'We are from the F.B.L.'
Show off your sharp wit and love for satire with our humorous law-themed t-shirts, perfect for fans of legal humor who want to make a statement.
'We are from the F.B.L.'
Trial by Media
I'm accused of kicking you in the womb, but your evidence is purely circumstantial. Lawyer baby.
Yawning barristers in court
"Permission To Treat Prosecutor as Hostile, Your Honor?"
Just our luck...old school crime translation classes!
"The ignorance of the lawyer is no excuse."
"Does it hurt when my attorney does this?"
'You're the watchdog. Do you honestly expect us to believe you didn't see anything?'
'Your employee is either guilty of 'gross misconduct' or 'gross negligence'... you can't start disciplinary procedures on the basis that he is just 'plain gross'.'
'That's the lawyer in me trying to get out.'
"Honestly, I have no idea what a 'habeas corpus' is."
Antonin Scalia
Judge about dancing lawyer: 'When you get to the second stanza of this song and dance, please approach the bench.'
'Let's agree to disagree.'
The annual running of the lawyers.
"I'll convert. What does the attorney general recommend?"
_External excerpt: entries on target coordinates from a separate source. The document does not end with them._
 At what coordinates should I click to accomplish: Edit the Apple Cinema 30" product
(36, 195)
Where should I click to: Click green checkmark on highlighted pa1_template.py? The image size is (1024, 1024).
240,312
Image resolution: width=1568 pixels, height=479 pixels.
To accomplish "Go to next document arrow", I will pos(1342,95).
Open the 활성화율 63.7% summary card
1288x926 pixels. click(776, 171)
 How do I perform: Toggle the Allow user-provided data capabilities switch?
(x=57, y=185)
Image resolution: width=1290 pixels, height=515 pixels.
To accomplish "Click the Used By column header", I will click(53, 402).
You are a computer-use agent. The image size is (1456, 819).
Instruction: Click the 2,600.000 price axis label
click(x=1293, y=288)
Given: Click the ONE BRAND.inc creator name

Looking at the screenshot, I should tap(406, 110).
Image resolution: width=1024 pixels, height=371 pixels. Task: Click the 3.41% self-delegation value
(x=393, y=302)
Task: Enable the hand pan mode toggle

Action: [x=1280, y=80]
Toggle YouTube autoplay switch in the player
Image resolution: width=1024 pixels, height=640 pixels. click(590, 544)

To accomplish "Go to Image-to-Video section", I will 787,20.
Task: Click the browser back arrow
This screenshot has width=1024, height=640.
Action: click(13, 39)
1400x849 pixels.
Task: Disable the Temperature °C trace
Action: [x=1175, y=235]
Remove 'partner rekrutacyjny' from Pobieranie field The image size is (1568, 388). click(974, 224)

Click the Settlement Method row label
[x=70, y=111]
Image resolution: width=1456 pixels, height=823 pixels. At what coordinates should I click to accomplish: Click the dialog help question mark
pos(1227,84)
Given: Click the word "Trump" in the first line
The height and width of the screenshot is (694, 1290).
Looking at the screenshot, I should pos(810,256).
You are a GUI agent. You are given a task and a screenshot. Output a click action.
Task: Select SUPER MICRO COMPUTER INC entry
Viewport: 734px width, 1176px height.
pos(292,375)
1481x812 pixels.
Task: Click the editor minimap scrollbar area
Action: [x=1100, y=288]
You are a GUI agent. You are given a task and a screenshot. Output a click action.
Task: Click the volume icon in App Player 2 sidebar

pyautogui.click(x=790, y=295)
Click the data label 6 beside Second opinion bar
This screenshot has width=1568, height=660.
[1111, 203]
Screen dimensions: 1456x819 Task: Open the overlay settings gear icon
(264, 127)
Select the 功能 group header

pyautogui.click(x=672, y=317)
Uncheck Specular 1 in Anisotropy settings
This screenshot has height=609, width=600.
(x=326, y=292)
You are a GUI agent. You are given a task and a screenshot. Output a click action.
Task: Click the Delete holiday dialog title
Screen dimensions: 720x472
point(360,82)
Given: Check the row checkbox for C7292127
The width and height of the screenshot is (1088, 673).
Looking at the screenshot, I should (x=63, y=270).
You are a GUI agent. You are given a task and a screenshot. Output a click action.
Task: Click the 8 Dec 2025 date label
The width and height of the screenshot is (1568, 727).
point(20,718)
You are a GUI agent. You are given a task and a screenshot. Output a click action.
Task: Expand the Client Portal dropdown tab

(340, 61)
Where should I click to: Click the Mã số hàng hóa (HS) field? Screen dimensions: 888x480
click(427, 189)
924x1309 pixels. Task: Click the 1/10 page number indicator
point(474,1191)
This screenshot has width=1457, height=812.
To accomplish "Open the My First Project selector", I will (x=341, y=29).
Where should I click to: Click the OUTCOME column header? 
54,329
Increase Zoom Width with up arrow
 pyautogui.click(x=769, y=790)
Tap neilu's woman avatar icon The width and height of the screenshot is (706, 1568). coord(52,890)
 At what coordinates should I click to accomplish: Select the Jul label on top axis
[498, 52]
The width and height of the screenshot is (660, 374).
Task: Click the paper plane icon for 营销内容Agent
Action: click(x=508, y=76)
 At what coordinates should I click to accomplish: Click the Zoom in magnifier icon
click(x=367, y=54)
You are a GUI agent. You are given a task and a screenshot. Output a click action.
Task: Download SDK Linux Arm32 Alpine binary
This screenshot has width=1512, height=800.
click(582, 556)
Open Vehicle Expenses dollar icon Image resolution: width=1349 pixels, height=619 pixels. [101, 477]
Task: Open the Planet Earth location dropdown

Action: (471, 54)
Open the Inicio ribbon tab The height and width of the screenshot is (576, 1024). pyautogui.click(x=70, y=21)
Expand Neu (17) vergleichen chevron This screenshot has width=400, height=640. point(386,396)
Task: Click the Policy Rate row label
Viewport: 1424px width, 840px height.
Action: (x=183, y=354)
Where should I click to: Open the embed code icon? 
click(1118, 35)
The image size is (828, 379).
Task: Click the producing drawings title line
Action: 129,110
'I bet this is going to be another round of criminal bashing, isn't it?'
"In mitigation, Sunny Chemicals would like to point out that prior to contracting his skin allergy, Mr Crumb was already ugly."
"And here's good news for the defense. I am disqualifying myself on the grounds of blatant prejudice."
"Legally, I have the right to talk as slowly and boringly about all your options as I want."
'Cut out the hearsay and get back to work, Ms. Sims.'
John McWit, Divorce Lawyer & Celibate,
"Your Honor, I wish to introduce as Exhibit A this bullet with the victim's name on it."
"The legal people are terrified of litigation but I insisted that we write an apology to the client of the lack of service. . . as long as we don't sent it!"
'That's the last frivolous law suit I want to see any lawyer wearing in this court!'
'I'd say you have a water-tight case there, boys.'
'I hope you don't mind. To save time and money, we've sworn in the firing squad as the jury.'
"My wife, my best friend and our prenup!"
"Yeah, I'm out on bail: The judge laughed when he said I was not a flight risk..."
Hermes, Process Server Of The Gods
"From here on out it's term and conditions."
No offense intended your honor…It just seemed like this case screamed for a frivolous law suit…
'Littering, Your Honor.'
"I'm thinking of suing your cafe. I just got a $2,000 dental bill. You should be paying for it." "I'm in here every day and I always order your sugary scones and your sugar-filled lattes." "That's why I had twelve cavities!" "I'll settle out of court for a scone and a latte." "No deal."
Explore our collection of law satire mugs filled with clever quips and humorous legal commentary.
Find amusing and witty law satire pillows to add humor to your living space.
Check out our witty law satire prints, perfect for framing and showcasing your legal sense of humor.